▶ MATERIAL FOR THE TASK:
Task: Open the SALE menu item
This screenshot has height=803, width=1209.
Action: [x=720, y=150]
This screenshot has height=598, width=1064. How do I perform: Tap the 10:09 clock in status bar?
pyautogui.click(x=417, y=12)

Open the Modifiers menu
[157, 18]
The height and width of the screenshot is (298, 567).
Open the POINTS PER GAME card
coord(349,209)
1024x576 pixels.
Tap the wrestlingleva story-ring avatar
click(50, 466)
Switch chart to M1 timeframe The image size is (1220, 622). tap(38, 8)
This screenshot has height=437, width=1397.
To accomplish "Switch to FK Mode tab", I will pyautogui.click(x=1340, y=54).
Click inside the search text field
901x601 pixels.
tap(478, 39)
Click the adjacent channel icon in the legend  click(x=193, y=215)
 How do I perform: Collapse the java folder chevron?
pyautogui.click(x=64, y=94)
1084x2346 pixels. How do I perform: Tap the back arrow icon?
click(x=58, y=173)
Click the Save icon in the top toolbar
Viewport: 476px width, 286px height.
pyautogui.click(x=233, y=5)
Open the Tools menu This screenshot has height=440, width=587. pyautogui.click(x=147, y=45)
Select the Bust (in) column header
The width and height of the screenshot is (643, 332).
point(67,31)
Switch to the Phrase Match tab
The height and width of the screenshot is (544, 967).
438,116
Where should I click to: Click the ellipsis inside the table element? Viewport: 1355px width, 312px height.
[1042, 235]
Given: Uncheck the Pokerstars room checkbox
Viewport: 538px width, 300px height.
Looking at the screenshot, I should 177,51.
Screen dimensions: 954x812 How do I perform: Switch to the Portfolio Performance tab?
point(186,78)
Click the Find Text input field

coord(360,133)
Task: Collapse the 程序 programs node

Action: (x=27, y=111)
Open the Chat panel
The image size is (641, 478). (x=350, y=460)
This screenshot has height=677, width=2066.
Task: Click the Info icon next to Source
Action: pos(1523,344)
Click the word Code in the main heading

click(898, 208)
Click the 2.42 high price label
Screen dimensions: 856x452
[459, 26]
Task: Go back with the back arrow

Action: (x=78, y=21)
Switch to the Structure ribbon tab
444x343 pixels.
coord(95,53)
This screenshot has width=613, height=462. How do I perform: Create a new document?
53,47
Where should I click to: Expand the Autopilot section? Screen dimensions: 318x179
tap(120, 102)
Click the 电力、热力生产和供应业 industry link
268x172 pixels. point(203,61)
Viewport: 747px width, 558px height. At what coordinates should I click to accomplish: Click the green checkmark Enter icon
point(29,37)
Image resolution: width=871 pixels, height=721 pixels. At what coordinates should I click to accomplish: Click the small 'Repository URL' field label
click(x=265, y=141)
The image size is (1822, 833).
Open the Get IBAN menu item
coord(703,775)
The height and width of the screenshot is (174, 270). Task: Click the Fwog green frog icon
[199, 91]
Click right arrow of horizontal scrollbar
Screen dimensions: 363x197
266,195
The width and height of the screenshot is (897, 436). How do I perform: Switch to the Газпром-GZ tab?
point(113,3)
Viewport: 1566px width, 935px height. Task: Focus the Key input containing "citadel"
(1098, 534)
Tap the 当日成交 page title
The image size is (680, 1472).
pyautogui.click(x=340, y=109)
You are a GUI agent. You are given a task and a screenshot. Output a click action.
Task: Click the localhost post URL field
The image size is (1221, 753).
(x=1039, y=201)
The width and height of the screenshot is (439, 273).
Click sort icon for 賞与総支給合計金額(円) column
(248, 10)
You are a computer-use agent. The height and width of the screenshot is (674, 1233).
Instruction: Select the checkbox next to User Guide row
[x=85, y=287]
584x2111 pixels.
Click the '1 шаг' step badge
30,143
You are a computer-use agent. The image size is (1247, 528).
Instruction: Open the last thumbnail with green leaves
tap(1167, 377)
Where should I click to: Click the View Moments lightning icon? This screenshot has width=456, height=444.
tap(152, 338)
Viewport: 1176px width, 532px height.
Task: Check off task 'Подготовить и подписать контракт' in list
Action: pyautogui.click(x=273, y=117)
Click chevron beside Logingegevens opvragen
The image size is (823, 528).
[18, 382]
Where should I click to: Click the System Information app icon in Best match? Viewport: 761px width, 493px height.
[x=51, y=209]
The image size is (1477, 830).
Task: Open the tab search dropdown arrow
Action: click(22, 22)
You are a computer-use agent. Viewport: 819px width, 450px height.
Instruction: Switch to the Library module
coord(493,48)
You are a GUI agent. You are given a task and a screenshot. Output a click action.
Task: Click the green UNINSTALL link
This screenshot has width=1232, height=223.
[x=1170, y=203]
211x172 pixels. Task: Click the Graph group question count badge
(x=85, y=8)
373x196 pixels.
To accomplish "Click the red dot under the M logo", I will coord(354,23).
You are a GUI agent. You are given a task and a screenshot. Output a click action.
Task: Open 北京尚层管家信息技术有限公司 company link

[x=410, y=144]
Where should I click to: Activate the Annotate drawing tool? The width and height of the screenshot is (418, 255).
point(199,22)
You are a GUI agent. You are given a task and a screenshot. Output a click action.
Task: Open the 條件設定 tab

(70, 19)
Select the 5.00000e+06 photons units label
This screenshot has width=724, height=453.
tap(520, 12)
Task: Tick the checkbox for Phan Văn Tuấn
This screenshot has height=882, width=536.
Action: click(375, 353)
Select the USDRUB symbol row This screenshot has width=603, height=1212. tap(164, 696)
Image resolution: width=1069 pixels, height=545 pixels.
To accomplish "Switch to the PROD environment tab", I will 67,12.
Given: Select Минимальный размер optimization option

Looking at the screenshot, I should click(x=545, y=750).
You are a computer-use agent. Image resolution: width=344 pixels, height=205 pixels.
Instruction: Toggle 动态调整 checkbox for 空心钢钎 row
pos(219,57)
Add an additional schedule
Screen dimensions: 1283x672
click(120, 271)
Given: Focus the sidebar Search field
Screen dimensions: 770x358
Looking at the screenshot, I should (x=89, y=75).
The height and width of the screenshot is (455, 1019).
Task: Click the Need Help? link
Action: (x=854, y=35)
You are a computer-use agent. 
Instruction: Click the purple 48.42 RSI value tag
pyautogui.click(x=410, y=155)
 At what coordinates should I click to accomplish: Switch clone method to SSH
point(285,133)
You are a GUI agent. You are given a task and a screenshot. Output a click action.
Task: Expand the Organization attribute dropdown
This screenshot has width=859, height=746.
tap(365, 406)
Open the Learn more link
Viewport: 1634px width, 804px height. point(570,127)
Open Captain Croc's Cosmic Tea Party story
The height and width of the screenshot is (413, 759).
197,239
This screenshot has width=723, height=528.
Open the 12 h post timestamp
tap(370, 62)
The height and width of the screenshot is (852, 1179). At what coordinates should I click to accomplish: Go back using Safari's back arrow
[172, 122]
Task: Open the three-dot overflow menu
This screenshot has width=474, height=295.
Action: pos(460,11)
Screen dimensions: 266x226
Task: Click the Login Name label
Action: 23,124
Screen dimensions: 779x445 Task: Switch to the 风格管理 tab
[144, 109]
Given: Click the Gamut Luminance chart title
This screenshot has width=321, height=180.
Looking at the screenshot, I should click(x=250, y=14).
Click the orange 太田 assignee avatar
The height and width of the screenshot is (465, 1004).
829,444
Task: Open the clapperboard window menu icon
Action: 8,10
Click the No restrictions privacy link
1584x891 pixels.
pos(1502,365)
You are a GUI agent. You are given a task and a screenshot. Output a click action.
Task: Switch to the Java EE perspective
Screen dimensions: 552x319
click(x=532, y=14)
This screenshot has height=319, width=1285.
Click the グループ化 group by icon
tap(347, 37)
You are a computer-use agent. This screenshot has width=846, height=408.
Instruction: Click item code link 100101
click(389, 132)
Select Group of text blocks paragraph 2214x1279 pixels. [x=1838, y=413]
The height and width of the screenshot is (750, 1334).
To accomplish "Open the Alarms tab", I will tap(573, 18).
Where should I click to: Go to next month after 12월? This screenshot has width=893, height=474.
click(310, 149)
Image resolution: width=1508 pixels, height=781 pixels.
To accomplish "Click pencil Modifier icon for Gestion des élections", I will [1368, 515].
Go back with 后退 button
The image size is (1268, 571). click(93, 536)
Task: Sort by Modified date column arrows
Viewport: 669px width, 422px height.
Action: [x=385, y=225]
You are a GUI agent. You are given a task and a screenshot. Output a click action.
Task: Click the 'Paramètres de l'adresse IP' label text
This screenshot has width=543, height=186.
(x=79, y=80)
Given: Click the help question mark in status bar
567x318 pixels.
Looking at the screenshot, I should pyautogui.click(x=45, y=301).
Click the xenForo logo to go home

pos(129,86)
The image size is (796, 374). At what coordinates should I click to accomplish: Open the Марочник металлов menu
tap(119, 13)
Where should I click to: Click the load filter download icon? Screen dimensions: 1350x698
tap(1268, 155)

▶ AIM OF THE TASK: Set down precisely the lines above between the line holding "901x601 pixels." and the line holding "Given: Uncheck the Pokerstars room checkbox", inclusive, and nothing beyond them.

▶ OUTPUT OF THE EXERCISE:
901x601 pixels.
tap(478, 39)
Click the adjacent channel icon in the legend  click(x=193, y=215)
 How do I perform: Collapse the java folder chevron?
pyautogui.click(x=64, y=94)
1084x2346 pixels. How do I perform: Tap the back arrow icon?
click(x=58, y=173)
Click the Save icon in the top toolbar
Viewport: 476px width, 286px height.
pyautogui.click(x=233, y=5)
Open the Tools menu This screenshot has height=440, width=587. pyautogui.click(x=147, y=45)
Select the Bust (in) column header
The width and height of the screenshot is (643, 332).
point(67,31)
Switch to the Phrase Match tab
The height and width of the screenshot is (544, 967).
438,116
Where should I click to: Click the ellipsis inside the table element? Viewport: 1355px width, 312px height.
[1042, 235]
Given: Uncheck the Pokerstars room checkbox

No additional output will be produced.